### WHAT YOU WILL DO
All lines between the one holding "ΤΑ ΠΙΟ ΑΠΟΤΕΛΕΣΜΑΤΙΚΑ" and the end of the material below, both ends included, should be restated exactly.

### EXERCISE DATA
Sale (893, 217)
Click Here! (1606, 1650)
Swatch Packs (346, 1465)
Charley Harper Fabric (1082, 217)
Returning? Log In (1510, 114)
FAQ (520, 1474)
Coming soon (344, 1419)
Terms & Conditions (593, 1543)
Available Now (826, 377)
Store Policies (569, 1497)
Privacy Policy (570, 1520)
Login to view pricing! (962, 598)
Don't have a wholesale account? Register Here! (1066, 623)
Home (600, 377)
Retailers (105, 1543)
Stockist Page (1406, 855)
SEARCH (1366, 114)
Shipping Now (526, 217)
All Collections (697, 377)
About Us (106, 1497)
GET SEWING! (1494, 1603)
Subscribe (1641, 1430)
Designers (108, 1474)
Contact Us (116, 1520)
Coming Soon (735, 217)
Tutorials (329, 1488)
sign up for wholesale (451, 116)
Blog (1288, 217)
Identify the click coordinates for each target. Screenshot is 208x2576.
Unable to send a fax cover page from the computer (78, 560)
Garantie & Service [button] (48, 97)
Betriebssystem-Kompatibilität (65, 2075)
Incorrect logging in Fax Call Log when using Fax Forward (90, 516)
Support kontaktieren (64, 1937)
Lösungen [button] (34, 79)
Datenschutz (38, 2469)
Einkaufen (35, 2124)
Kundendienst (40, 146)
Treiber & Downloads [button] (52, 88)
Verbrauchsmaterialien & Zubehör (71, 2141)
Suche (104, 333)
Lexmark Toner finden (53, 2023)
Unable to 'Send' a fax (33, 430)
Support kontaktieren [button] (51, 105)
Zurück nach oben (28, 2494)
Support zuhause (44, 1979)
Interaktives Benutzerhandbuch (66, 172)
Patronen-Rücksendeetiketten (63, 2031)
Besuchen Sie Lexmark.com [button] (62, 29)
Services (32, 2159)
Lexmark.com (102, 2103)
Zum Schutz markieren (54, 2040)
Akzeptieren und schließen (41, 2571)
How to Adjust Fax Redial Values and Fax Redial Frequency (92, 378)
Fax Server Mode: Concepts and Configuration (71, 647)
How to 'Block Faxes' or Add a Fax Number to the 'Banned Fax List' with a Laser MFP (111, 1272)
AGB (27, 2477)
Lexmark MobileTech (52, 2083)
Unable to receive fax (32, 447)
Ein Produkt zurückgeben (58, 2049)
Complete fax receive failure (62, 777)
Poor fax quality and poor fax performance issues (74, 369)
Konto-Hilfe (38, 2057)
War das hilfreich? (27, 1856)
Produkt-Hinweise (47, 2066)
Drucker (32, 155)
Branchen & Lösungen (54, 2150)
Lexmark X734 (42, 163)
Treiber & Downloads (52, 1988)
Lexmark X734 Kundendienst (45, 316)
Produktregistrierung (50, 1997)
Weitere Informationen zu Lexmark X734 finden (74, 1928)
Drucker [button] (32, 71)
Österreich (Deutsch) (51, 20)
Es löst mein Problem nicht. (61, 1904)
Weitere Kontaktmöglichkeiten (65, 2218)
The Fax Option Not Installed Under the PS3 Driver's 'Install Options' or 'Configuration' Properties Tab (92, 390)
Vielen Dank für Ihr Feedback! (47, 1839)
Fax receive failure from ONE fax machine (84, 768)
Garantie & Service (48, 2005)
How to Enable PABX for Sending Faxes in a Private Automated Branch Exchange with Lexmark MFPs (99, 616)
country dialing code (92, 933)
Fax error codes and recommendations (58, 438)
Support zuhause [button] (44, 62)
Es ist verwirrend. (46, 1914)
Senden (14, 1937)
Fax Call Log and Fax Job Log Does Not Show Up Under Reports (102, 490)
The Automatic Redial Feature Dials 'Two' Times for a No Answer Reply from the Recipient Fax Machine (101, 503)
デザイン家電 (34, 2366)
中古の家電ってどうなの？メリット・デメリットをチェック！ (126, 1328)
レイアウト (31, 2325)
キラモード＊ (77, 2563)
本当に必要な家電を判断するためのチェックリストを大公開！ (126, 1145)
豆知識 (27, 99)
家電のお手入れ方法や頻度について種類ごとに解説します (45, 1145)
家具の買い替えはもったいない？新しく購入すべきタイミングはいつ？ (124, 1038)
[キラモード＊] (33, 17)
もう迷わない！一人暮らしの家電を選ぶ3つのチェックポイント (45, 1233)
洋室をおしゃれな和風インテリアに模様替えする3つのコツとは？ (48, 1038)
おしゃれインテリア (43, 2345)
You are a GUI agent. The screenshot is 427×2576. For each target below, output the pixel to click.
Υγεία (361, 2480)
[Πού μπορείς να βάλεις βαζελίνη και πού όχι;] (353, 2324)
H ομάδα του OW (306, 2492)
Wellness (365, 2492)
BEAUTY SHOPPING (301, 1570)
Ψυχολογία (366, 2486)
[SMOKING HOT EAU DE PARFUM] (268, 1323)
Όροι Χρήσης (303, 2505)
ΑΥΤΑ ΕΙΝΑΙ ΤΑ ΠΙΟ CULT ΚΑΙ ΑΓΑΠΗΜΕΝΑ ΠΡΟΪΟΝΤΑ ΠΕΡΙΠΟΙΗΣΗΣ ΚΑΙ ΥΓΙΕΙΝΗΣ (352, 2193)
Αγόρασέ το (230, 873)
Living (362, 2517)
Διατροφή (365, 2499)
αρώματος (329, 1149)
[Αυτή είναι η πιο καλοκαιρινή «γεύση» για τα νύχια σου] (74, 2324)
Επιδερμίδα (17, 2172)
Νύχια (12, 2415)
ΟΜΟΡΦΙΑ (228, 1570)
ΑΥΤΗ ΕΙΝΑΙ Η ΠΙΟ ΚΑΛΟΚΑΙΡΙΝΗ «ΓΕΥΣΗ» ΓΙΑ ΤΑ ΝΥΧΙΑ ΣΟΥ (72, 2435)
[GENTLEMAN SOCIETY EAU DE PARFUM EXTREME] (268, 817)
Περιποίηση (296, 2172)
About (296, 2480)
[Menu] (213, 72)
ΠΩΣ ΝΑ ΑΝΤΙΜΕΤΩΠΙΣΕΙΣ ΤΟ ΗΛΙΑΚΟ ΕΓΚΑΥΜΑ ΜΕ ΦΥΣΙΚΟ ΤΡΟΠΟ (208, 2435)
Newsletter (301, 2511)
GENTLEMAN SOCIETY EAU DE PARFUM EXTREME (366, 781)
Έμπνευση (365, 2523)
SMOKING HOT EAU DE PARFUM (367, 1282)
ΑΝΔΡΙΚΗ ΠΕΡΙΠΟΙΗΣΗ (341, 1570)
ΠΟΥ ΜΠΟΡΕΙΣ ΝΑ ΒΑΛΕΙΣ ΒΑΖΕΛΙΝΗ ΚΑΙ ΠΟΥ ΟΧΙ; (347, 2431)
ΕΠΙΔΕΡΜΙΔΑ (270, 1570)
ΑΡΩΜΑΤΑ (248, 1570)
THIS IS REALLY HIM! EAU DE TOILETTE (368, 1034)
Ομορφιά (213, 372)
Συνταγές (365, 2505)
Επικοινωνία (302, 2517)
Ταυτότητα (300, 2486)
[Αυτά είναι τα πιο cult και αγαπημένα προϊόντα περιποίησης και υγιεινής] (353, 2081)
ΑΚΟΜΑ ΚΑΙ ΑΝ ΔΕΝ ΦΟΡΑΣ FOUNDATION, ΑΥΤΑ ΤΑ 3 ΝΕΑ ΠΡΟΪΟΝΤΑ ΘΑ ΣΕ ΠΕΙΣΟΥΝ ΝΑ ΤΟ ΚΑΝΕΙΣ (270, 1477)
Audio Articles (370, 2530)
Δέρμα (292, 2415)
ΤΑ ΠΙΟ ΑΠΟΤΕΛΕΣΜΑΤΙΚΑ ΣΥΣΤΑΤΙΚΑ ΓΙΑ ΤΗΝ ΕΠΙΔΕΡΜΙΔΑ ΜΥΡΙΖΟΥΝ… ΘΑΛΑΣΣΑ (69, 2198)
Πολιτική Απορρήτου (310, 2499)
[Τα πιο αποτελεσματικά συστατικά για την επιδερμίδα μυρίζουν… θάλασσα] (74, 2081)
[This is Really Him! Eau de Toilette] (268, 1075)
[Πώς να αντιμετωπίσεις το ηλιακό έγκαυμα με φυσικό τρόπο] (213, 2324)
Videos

### TASK RESULT
ΤΑ ΠΙΟ ΑΠΟΤΕΛΕΣΜΑΤΙΚΑ ΣΥΣΤΑΤΙΚΑ ΓΙΑ ΤΗΝ ΕΠΙΔΕΡΜΙΔΑ ΜΥΡΙΖΟΥΝ… ΘΑΛΑΣΣΑ (69, 2198)
Πολιτική Απορρήτου (310, 2499)
[Τα πιο αποτελεσματικά συστατικά για την επιδερμίδα μυρίζουν… θάλασσα] (74, 2081)
[This is Really Him! Eau de Toilette] (268, 1075)
[Πώς να αντιμετωπίσεις το ηλιακό έγκαυμα με φυσικό τρόπο] (213, 2324)
Videos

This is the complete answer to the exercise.